Right. I'm not saying they do?
>I have no idea what argument you're trying to make.
I thought my point (not really an argument) was pretty clear, sorry.
"Rules for thee, but not for me" is the point. Where "thee" is individuals and "me" is corporations. (My comment was general commentary, not specific to Meta, Google, OpenAI, LLMs, or the article)
Right now "loose restrictions" seems to apply to corporations only. More people might be in favor of looser restrictions if it also applied to individuals, not just corporations.
I'm not sure how else to reword my comment more than that. It wasn't really meant to be too deep, and it wasn't intended to be argumentative.
Workarounds with a VPN are great and all, but they are a band-aid on a systemic problem.
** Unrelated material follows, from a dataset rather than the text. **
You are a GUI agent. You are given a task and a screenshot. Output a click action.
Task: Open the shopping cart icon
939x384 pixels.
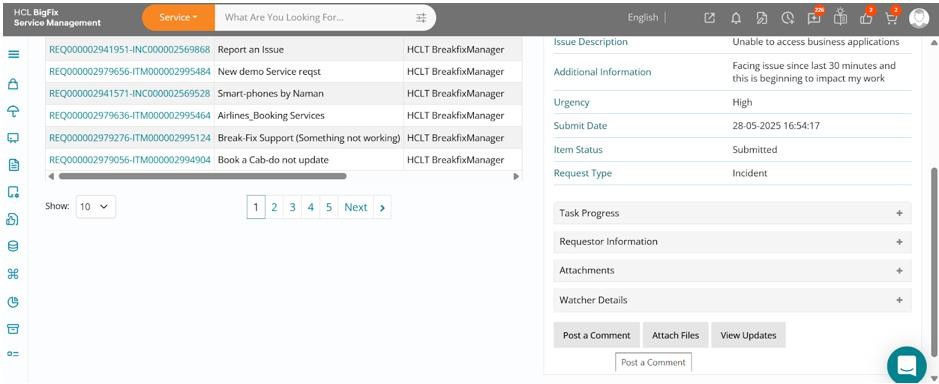[x=891, y=18]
(You are not immune, by the way, if your VPN company is subject to a subpoena and isn't one of very few actually no-log services)
In high school/university in the 00s, everyone casually pirated things. In college people passed around a USB drive with all of the books needed for our degree program. People in the dorms traded music collections with 10s of thousands of songs. Tellingly, Apple advertised that iPods could store 10,000 songs, which approximately zero people could afford to buy legitimately. If anything, the consequences for piracy have gone down since then, but streaming is convenient enough and phone storage/UX is hobbled enough that people pay.
In any case, I think the other poster is right that companies flouting copyright law is a good thing. It stops us from pretending that it's helpful for the little guy, making it easier to argue for abolition or vastly reducing the length. That they did it to build an open model is even better: it shows directly the kinds of benefits copyright is taking from us. We should be looking to scan every book out there to build better training sets (and better indexed search into scholastic datasets; at this point all of Anna's Archive only costs a little over $11k in raw storage, which puts it into "affordable as an upper middle class home library" territory. In another few years, it may be affordable to nearly everyone. Better ML models could help here with better compression as well), but copyright law restricts use of works dating back to a time before electrification was widespread. Obviously they're an evil company in general, but llama was an actual good deed from them.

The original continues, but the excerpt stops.